To move memory across levels of the hierarchy, you would just use raw pointers, with appropriate reads/writes (e.g. atomic ones). The exact instructions that get emitted would then depend on which level of the hierarchy you are. For that the compiler needs to know something about the architecture it is compiling for, but that seems unavoidable.

> [1] Z. DeVito, J. Hegarty, A. Aiken, P. Hanrahan, J. Vitek, Terra: A Multi-Stage Language for High-Performance Computing. https://cs.stanford.edu/~zdevito/pldi071-devito.pdf

Thanks, I actually hadn't read the Terra paper. I'll try to get to it this weekend. I think that using a Lua-like language as the meta-programming for your language (e.g. Regent) is an interesting approach, but it is not necessary.

For example, Scheme, Lisp, Haskell, D and Rust have shown that you can do meta-programming quite well in the same language you do normal programming in, without having to learn a completely different "meta-language".

I particularly like Rust procedural macros.

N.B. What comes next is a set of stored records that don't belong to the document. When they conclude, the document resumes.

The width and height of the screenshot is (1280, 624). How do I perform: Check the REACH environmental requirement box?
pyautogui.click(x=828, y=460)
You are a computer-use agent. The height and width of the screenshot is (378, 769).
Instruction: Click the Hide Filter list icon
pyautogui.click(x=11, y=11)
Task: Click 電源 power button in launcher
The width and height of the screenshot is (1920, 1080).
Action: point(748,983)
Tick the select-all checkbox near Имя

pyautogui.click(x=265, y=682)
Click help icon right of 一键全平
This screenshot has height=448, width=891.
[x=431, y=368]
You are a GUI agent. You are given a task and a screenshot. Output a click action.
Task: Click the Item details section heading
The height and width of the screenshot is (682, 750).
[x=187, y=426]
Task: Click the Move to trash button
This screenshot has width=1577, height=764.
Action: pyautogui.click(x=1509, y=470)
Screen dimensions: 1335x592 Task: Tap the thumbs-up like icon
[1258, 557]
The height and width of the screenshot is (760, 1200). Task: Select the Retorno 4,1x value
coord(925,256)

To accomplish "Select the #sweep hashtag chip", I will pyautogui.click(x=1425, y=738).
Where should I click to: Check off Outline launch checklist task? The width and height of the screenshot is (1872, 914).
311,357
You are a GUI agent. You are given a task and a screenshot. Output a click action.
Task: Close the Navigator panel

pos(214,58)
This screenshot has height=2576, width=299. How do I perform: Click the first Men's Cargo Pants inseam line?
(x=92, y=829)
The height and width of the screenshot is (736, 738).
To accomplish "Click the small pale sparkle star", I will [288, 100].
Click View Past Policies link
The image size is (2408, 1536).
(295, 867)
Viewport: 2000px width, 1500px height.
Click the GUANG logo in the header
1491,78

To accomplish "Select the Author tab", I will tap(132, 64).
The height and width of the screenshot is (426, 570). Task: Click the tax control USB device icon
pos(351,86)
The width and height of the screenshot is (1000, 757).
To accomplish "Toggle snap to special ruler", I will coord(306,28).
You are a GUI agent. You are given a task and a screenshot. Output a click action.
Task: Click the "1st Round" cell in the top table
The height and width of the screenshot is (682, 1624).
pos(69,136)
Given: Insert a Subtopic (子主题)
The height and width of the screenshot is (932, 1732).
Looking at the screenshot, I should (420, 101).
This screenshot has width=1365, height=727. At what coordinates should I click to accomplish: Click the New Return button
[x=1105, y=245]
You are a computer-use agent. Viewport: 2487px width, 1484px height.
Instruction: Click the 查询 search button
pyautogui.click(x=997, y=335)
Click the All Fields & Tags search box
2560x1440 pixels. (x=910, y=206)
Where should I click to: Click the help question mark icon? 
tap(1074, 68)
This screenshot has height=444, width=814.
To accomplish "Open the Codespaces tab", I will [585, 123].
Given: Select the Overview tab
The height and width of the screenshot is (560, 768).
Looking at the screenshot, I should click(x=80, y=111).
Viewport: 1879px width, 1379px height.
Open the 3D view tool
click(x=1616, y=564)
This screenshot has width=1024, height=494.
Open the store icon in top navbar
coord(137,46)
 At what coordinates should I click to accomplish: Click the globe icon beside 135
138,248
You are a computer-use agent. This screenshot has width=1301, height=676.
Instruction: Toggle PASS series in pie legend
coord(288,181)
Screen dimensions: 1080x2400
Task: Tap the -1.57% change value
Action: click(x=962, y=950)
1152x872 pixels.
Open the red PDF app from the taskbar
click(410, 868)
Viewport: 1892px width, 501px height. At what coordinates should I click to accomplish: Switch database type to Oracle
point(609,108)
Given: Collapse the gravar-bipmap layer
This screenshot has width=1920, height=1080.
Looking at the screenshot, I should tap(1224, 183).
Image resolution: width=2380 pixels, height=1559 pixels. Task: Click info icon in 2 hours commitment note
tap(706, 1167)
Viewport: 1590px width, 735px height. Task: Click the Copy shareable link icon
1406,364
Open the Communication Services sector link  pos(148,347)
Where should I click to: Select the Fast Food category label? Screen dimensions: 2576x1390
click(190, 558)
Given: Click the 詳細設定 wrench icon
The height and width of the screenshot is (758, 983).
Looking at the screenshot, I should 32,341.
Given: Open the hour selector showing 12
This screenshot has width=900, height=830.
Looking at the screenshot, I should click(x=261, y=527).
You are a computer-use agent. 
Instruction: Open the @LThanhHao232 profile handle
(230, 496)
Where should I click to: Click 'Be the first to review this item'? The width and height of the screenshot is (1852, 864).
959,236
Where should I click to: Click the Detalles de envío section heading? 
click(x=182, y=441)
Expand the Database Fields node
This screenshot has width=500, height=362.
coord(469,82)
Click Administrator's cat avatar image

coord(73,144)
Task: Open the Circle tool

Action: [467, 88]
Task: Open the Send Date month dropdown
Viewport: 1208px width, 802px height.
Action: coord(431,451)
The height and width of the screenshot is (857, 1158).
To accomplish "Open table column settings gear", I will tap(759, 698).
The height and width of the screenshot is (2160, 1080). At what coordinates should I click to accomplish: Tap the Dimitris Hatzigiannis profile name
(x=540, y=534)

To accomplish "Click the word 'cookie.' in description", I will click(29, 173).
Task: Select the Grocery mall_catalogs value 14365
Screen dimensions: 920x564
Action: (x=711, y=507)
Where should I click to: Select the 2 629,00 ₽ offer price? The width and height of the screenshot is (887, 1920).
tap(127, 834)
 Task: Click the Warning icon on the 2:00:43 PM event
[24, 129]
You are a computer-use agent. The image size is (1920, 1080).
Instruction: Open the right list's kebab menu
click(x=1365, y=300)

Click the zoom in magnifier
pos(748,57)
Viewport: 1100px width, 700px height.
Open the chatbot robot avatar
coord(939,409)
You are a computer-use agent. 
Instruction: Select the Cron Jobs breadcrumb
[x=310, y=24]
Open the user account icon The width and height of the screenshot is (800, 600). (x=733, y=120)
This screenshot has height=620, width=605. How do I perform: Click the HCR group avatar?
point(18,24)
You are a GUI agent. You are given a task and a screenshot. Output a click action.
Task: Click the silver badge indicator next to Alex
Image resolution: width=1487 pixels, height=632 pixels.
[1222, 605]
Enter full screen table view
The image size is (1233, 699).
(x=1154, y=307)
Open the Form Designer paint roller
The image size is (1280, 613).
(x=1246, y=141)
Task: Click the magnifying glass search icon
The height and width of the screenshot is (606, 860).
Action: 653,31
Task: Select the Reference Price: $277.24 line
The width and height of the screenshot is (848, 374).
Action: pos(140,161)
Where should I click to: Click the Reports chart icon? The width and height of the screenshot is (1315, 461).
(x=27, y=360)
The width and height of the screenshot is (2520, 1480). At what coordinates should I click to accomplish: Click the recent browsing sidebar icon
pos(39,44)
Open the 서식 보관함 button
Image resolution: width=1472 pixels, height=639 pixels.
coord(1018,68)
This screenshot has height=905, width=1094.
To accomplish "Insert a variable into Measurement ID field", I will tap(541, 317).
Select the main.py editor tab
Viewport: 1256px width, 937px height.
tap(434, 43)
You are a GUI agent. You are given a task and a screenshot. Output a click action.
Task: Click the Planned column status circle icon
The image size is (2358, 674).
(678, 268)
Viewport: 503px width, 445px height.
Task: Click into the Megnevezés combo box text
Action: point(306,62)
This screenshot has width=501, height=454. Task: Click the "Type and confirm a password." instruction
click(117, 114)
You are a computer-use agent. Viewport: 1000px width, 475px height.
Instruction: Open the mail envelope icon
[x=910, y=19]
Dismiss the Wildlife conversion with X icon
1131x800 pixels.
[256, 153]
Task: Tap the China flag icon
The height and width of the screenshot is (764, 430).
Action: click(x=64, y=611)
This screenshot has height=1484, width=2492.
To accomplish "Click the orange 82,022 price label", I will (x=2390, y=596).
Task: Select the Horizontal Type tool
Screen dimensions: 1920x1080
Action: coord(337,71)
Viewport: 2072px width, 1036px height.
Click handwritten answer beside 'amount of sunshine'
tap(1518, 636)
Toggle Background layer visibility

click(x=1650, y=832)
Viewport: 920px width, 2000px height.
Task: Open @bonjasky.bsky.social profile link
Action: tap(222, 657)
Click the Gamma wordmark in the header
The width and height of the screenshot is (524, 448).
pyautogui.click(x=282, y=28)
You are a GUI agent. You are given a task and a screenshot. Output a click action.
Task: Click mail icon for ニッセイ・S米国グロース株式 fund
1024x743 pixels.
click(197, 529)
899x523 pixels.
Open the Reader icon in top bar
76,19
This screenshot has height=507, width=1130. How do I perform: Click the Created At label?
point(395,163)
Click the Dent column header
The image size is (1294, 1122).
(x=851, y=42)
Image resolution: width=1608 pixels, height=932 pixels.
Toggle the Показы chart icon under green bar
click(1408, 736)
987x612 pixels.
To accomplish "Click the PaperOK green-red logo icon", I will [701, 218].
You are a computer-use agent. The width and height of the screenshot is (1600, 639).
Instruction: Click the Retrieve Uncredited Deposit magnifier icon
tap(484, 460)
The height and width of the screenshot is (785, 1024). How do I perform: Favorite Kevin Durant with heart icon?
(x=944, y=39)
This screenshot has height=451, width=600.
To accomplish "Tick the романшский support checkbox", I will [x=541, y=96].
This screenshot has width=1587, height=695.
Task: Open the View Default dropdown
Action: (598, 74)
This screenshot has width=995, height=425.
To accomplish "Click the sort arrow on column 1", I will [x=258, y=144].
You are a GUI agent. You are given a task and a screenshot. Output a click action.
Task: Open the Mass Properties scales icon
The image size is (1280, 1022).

It is normal run-time Rust code that just get first compiled, and then executed (with your source code as input) during compilation, with some twist to make that quite fast (e.g. the compiler parses an AST, and the proc macros do AST->AST folds).

If one wants to delay that until run-time, one should just do so (e.g. you just embed your compiler in your app, and when your proc macros run, its "run-time"). No need to layer multiple languages, but maybe the Terra paper convices me otherwise.

9q9 · on April 25, 2020

   Terra paper

I didn't mean to push Terra in particular, and I agree that doing meta-programming is easier in the same language you do normal programming in. I just mentioned the Terra paper since it provided a rationale for using meta-programming in high-performance programming (I could have pointed to others making the same argument).

Rust's procedural macros are standard compile-time meta programming.

   proc macros do AST->AST folds)

Last time I looked (I have not used Rust for a while) procedural macros operate over tokens, not ASTs. Maybe that changed?

steveklabnik · on April 25, 2020

It hasn’t changed; we didn’t want to freeze the AST forever, so we went with the token approach. There are libraries to form an AST though.